Hydra is useful because there currently is no standard way to do differential gene analysis, and Hydra also has the benefit of learning the number of clusters using a variational Bayes approach. It involves continuous looping over the patient population in order to learn the number of clusters in the most discriminating manner. Hydra groups the patients in a way that identifies a coordinated expression of genes across the cluster while converging the different clusters into the smallest number of accurate clusters.
We found that our results did not support the prevailing hypothesis in the field as patients in clusters with downregulated genes responded best to Anti-PD1 therapy. Researchers believe that the presence of immune cells near a tumor shows an increased likelihood of response to a targeted drug or therapy. However, our research has unearthed evidence that contradicts the general consensus for Anti-PD1 therapy. If corroborated, our work could open up the field to a vast number of plausible immunotherapies for curing cancer.

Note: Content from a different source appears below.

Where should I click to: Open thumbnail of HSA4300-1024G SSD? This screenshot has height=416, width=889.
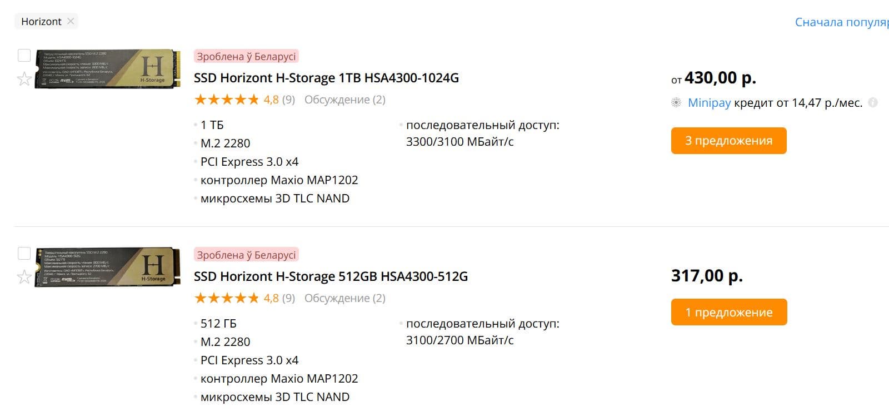[x=108, y=69]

Today, recognizing the potential of computer science to solve societal issues, combining Biology and Genomics with advances in artificial intelligence and machine learning may help us solve problems that could improve our quality of life. With patients’ consent, it may be possible to collect vast amounts of data from electronic health records, genomic profiles, and wearable devices. Analyzing this data may allow for the identification of noteworthy patterns and corresponding notifications and alerts where necessary. Technological advancements have made deciphering and conquering the genomic atlas a reality. With our research, we are one step closer to developing new technologies including data-driven applications that will change the way patients are diagnosed and diseases are prevented.